Déjà réalisateur de nombreux documentaires sur le Congo-Zaïre, Thierry Michel renouvelle l’expérience avec ce Congo River. Le dispositif du film rejoint comme le titre l’indique celui du roman de Conrad, à savoir une longue traversée sur le fleuve Congo. Ce parti pris permet alors au cinéaste de s’intéresser à toutes les facettes de ce pays, d’en parcourir les enjeux présents comme passés, les drames et les fêtes. Ode au fleuve comme lieu de vie, Congo River est un film fort qui donne à voir l’Afrique au fil de l’eau.
Embarquement immédiat.

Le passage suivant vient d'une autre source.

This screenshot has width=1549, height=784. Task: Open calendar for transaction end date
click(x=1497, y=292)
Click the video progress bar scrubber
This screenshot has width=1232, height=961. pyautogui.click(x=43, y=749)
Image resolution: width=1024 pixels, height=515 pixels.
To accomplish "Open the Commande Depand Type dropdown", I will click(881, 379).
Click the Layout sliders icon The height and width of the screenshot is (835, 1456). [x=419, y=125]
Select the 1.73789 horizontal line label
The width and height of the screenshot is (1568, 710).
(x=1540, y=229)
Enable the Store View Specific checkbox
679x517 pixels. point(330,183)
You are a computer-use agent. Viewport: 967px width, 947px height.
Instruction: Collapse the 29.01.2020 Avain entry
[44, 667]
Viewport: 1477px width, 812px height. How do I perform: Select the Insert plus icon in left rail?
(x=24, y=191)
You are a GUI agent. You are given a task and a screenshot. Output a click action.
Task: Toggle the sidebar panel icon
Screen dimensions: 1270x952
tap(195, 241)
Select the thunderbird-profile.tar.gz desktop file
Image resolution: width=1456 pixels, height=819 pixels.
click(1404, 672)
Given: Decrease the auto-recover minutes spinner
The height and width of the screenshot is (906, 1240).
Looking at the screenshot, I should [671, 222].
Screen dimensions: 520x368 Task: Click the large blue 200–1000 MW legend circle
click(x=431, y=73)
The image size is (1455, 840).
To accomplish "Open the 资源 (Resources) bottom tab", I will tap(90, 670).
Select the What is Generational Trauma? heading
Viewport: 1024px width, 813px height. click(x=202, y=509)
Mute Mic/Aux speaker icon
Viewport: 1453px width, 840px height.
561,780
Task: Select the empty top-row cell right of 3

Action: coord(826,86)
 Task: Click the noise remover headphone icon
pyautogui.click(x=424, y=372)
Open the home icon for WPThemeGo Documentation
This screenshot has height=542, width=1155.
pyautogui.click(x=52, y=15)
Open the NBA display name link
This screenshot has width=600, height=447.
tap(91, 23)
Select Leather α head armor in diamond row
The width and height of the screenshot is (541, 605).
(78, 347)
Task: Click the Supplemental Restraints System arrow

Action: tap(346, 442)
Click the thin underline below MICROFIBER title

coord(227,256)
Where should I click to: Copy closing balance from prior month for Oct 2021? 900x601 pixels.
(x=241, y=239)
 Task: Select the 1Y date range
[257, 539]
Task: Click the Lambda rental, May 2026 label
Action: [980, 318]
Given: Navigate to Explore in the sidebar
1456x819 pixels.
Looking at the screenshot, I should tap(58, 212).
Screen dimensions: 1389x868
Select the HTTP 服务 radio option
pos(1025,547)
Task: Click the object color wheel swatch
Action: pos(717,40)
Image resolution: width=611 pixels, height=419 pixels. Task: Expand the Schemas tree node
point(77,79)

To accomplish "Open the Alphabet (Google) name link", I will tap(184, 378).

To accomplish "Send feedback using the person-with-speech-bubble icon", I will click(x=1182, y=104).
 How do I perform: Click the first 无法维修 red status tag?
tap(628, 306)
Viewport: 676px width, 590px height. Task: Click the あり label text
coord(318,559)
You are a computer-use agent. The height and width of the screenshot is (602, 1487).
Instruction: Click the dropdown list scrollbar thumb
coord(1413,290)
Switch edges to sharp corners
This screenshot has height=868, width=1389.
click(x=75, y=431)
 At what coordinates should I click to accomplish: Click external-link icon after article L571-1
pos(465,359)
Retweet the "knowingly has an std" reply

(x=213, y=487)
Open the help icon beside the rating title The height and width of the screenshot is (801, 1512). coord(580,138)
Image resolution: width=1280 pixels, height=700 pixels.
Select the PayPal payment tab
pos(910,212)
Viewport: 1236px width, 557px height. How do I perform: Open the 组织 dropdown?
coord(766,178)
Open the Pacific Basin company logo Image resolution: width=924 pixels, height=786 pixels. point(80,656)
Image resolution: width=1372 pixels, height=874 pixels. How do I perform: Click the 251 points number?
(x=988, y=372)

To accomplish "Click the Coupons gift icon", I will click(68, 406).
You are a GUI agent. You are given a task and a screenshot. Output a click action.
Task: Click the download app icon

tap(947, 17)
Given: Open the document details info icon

Comme DR9 de Matthew Barney sorti la semaine dernière, le fil narratif de Congo River est une traversée à bord d’un bateau. Même si les comparaisons s’arrêtent ici entre les deux films, il est intéressant de souligner que ce dispositif narratif se retrouve dans des approches distinctes de cinéma et permettent à des créateurs si différents d’explorer leurs obsessions. Car si le baleinier de Barney avait fonction de laboratoire, le bateau-village de Thierry Michel a, lui, fonction d’Arche de Noé.
Choix poétique s’il en est, permettant une remonter vers l’origine du fleuve, à la manière des grands explorateurs comme Henry Morton Stanley qui fut le premier occidental à remonter le cours du fleuve jusqu’à son embouchure en 1874. Mais aussi référence littéraire issus de Joseph Conrad et de son célèbre livre Au cœur des ténèbres que le réalisateur confesse comme étant l’un de ses livres de chevet. La traversée du fleuve Congo rejoint avant tout, une réalité géographique, le cours de l’eau est le moyen de communication le plus pratique dans ce pays ravagé par de nombreuses années de colonialisme et de dictature.
Le parti pris du voyage fluvial met alors en lumière tout le projet du film. Riche en interprétations et en digressions, il permet de toucher le pays en son cœur et d’en livrer une vision plénière, où tous les aspects peuvent être évoqués. Nous circulons de Mobutu au passé colonial évoqué par des images d’archives, de la religion à la vie quotidienne des habitants, des guerriers Maï Maï aux universités désertés. Chaque évènement a son poids, chaque vie et chaque lieu compte pour ce qu’elle raconte d’elle-même ou de son pays. Comme le remarque le réalisateur, Congo River n’est un film ni journalistique, ni didactique. Cherchant plutôt à donner de l’Afrique une image qui soit belle et digne même dans la tragédie, Thierry Michel offre un film qui nous porte. Tout en donnant à voir le Congo en particulier, le film donne surtout à voir la réalité et la vie en général. Prise de conscience poétique d’un pays qui cherche encore à se réconcilier avec son passé (Mobutu et les colons) pour se fabriquer un présent (la domination de la religion catholique), tout en cherchant à aller vers le futur (le centre de soin et de protection pour les jeunes filles violées). Les éléments du film illustrent dans son morcellement la richesse et la confusion du Congo, évitant tout jugement hâtif de la part du cinéaste comme de son spectateur. Il s’agit plutôt de se laisser porter par les situations et le flux éternel de l’eau.
C’est le fleuve, divinité respectée, ce monstre naturel qui devient le lieu rassembleur de la confusion et de l’hétérogénéité du pays. En promenant notre regard au fil de l’eau, Thierry Michel fait un choix assez osé, celui de rendre l’Afrique dans un documentaire poétique où la vie prime sur toute autre chose. Jamais plombant ou lourd, on pourra toujours être déçu de ne pas en apprendre plus sur tous les sujets abordés. Mais en cinéaste, Thierry Michel livre une pure vision de cinéma, un film d’auteur même, personnel et engagé dans son enthousiasme et son refus du misérabilisme.